Exercise aim: Check every line of the data for the word "pixels", and copy those that have it.

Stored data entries
———
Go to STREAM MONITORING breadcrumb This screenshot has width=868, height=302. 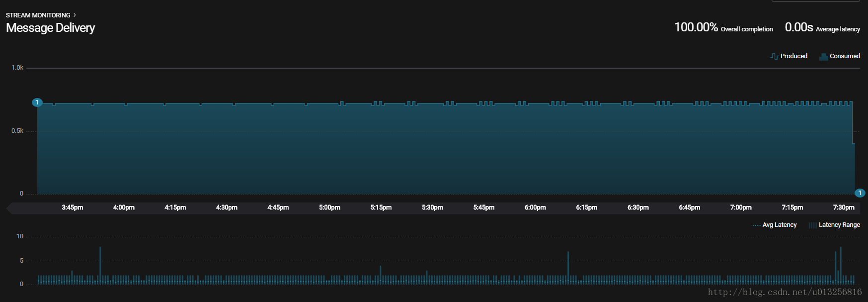[38, 15]
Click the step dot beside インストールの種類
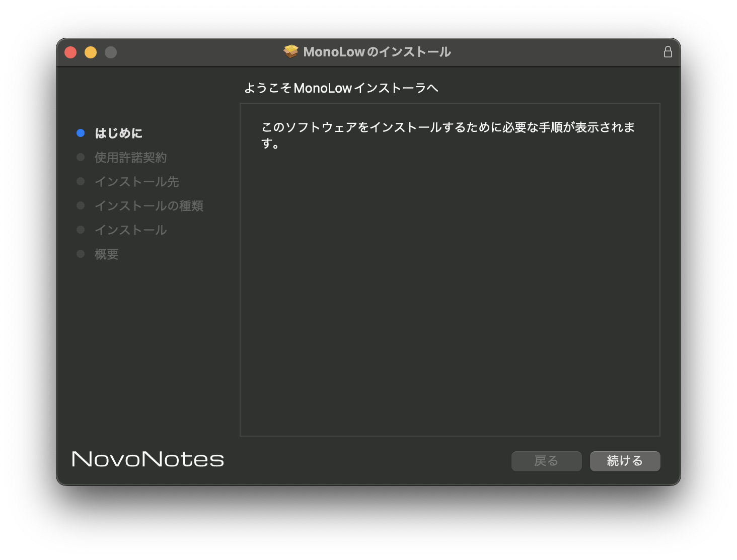This screenshot has width=737, height=560. coord(81,205)
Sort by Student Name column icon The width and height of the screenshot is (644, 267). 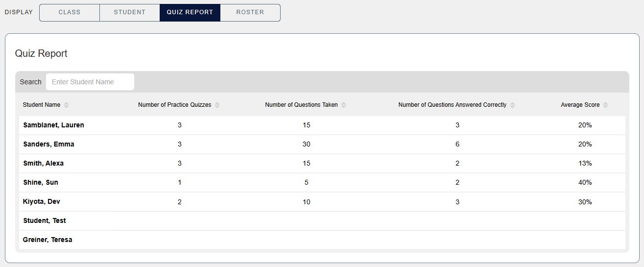coord(67,105)
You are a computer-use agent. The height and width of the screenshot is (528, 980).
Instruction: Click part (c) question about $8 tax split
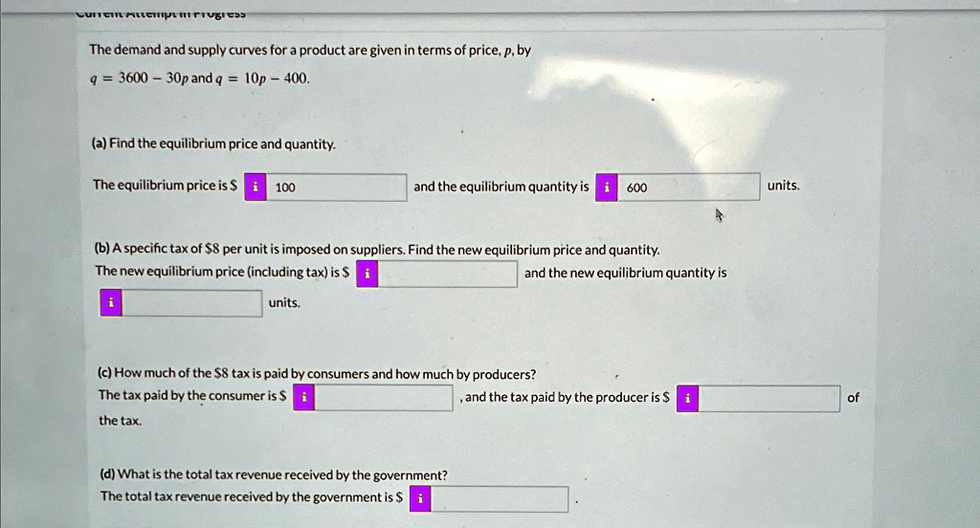317,374
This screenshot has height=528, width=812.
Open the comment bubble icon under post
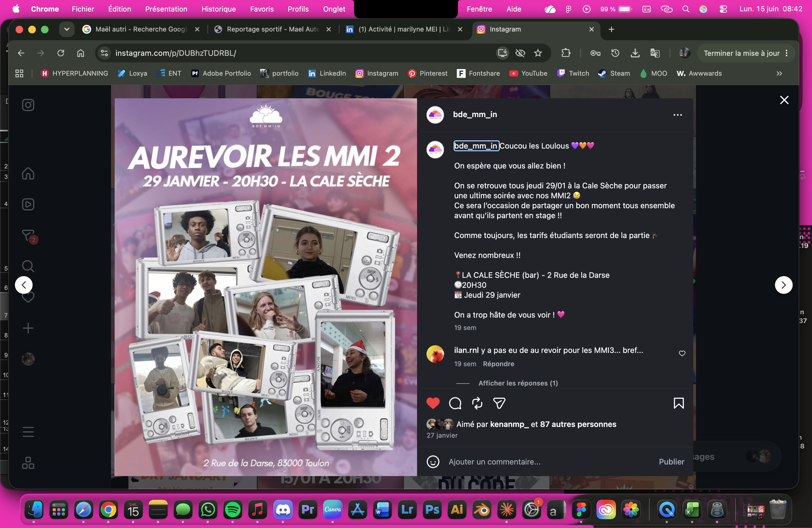(455, 403)
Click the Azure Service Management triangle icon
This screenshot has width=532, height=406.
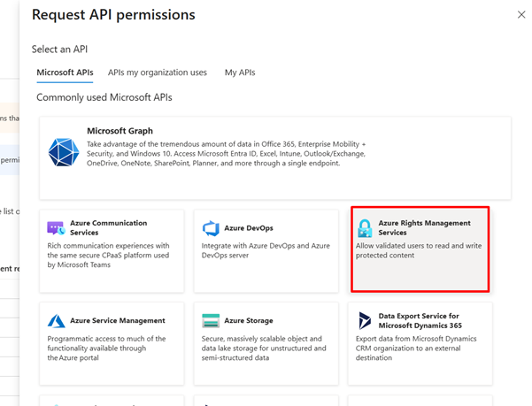tap(56, 321)
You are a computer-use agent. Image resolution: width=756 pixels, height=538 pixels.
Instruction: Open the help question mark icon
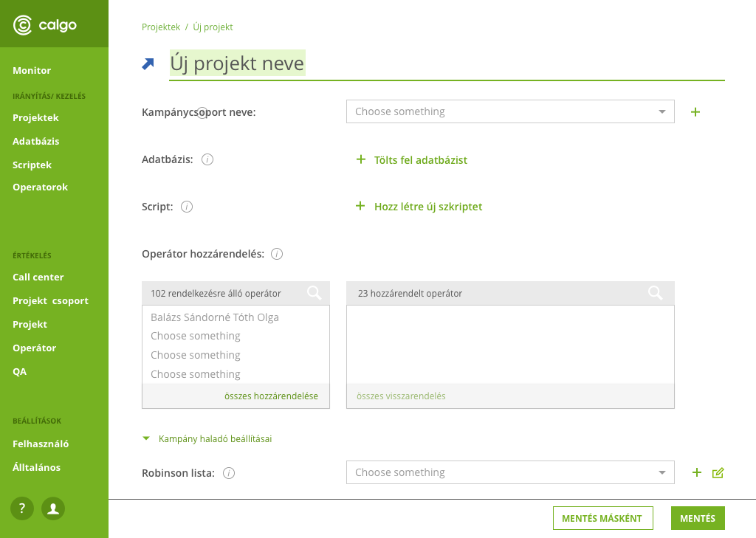point(22,508)
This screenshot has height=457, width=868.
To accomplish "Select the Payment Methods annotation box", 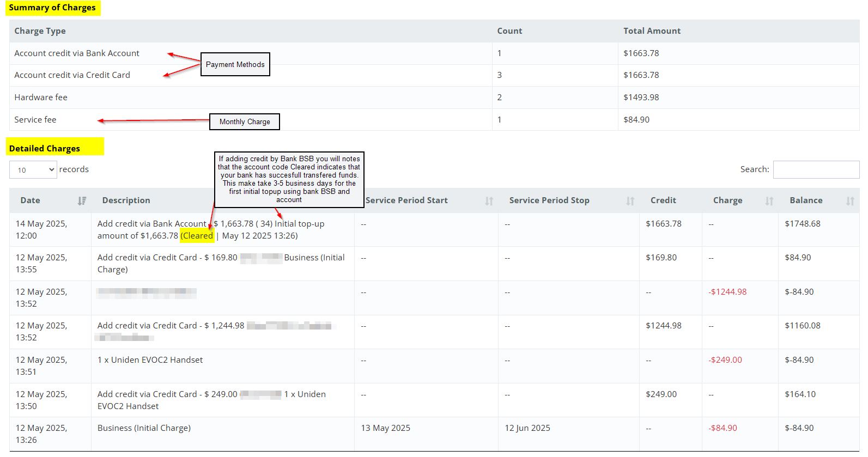I will [x=235, y=64].
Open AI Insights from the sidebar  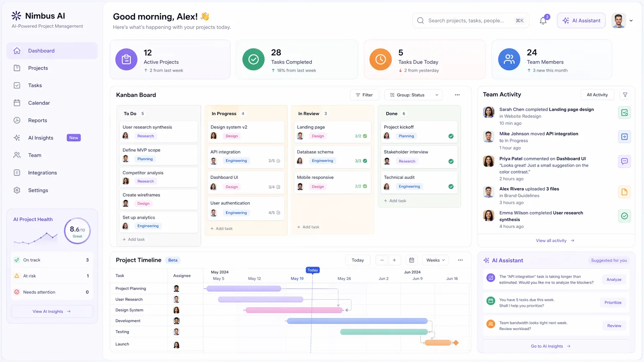(x=41, y=137)
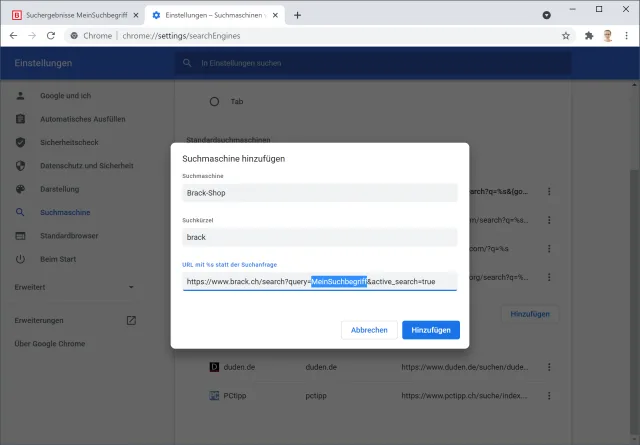Open the Chrome main menu
This screenshot has width=640, height=445.
[x=626, y=35]
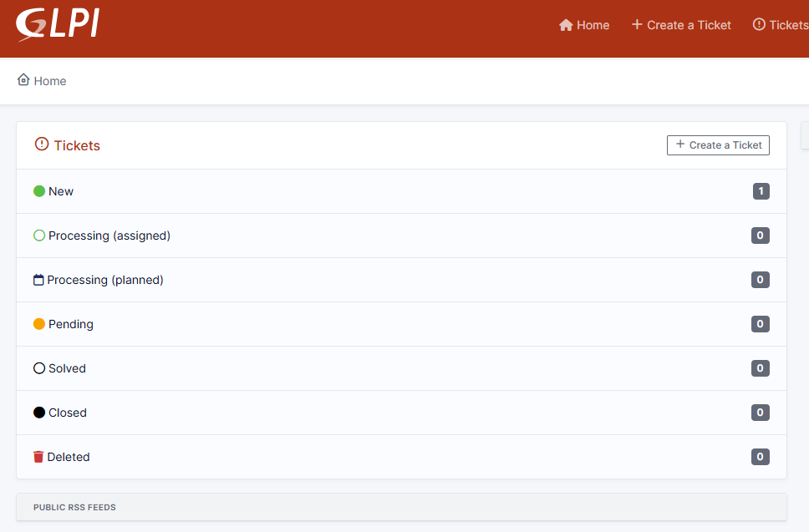Click the home icon in breadcrumb

tap(23, 80)
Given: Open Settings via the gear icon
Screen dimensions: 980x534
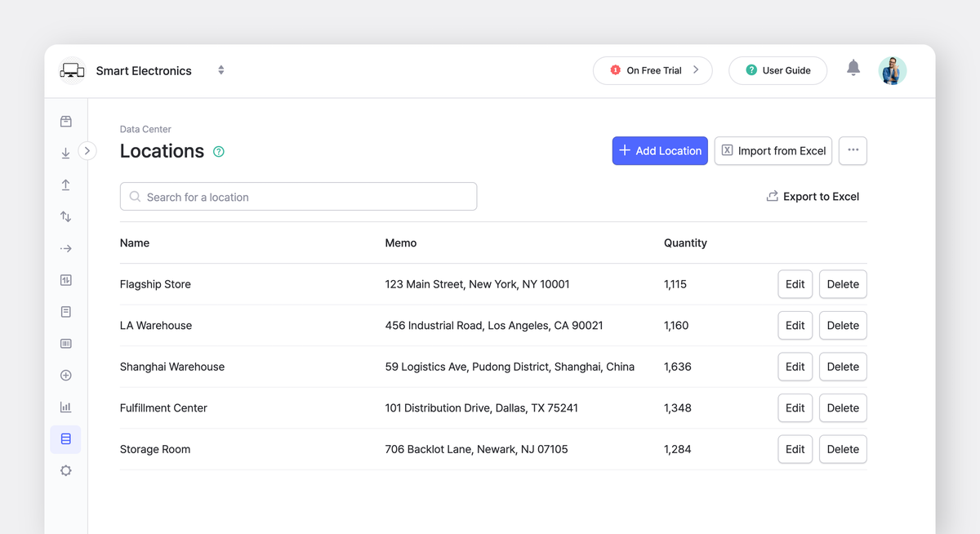Looking at the screenshot, I should 65,470.
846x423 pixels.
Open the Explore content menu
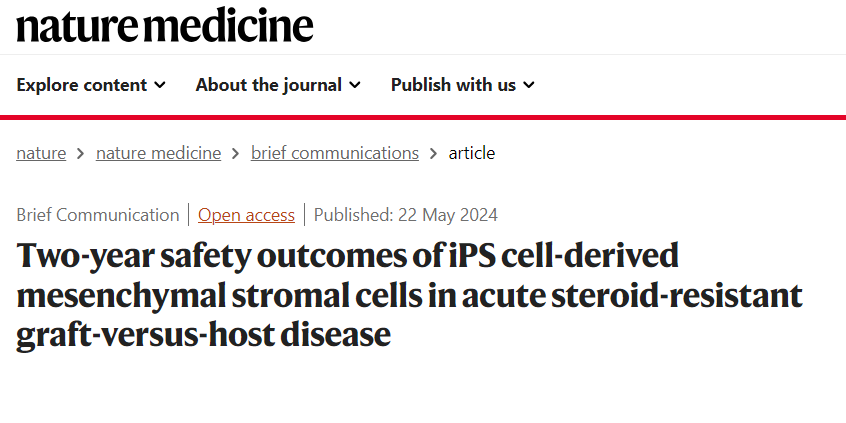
———
Result:
You are a computer-use agent. Image resolution: width=756 pixels, height=538 pixels.
846x423 pixels.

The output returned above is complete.